* [Text]:
□ □ □ □

The agreement with radiologists’ diagnoses is a critical measurement of the effectiveness of AI models in clinical applications. In this study, GPT-4.0 exhibited the highest agreement with radiologist diagnoses among the minimal prompted LLMs, achieving an AC1 value of 0.82, which indicated strong agreement and was consistent with its high ACC rate. The introduction of informative prompts further improved this agreement. Both GPT-4.0 + informative prompt and GPT-3.5 + informative prompt reached an AC1 value of 0.93, reflecting excellent agreement with radiologist diagnoses and aligning with the findings reported by Gertz et al. (34). Reproducibility is another essential criterion in evaluating the reliability of AI diagnostics. Our study demonstrated that all LLMs, including both minimal prompted and informative prompted models, showed strong reproducibility, with κ values exceeding 0.80. This suggested that LLMs could offer stable and reliable diagnostic capabilities (8), potentially reducing variability due to human interpretation and improving the overall reliability and efficiency of diagnostic workflows. These findings further underscore their potential utility in clinical practice.
Limitations
While the results of this study are encouraging, several challenges remain for the practical implementation of LLMs in clinical settings. First, considering methodological rationale and drawing an analogy to radiologist training—“mastering typical cases before tackling complex ones”, this single-center study only validated the diagnostic performance of LLMs for three common cardiac diseases. Future research should focus on expanding with a wide range of disease datasets to encompass a wider range of cardiac conditions and complex clinical scenarios involving comorbidities, while also accounting for the variability in CMR reports across different institutions. Moreover, we planned to integrate LLMs with multimodal data, including imaging analysis and clinical information, to explore their broader potential in intelligent radiological diagnostics.

□ □ □ □

* [Required work]:
1 – Summarize the passage in two sentences.
2 – List every model or model-and-prompt combination that the passage names.

* [Available data]:
□ □ □ □

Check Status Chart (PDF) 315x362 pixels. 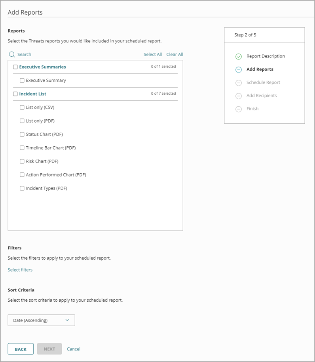[22, 134]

□ □ □ □

* [Responses per task]:
1 – GPT-4.0 showed the highest agreement with radiologist diagnoses among the minimal prompted LLMs (AC1 of 0.82), informative prompts raised both GPT-4.0 and GPT-3.5 to an AC1 of 0.93, and all models showed strong reproducibility with κ values above 0.80. This single-center study validated LLMs on only three common cardiac diseases, so future research should cover more cardiac conditions, complex cases with comorbidities and variation in CMR reports across institutions, and the authors plan to combine LLMs with multimodal data.

2 –
- GPT-4.0
- GPT-4.0 + informative prompt
- GPT-3.5 + informative prompt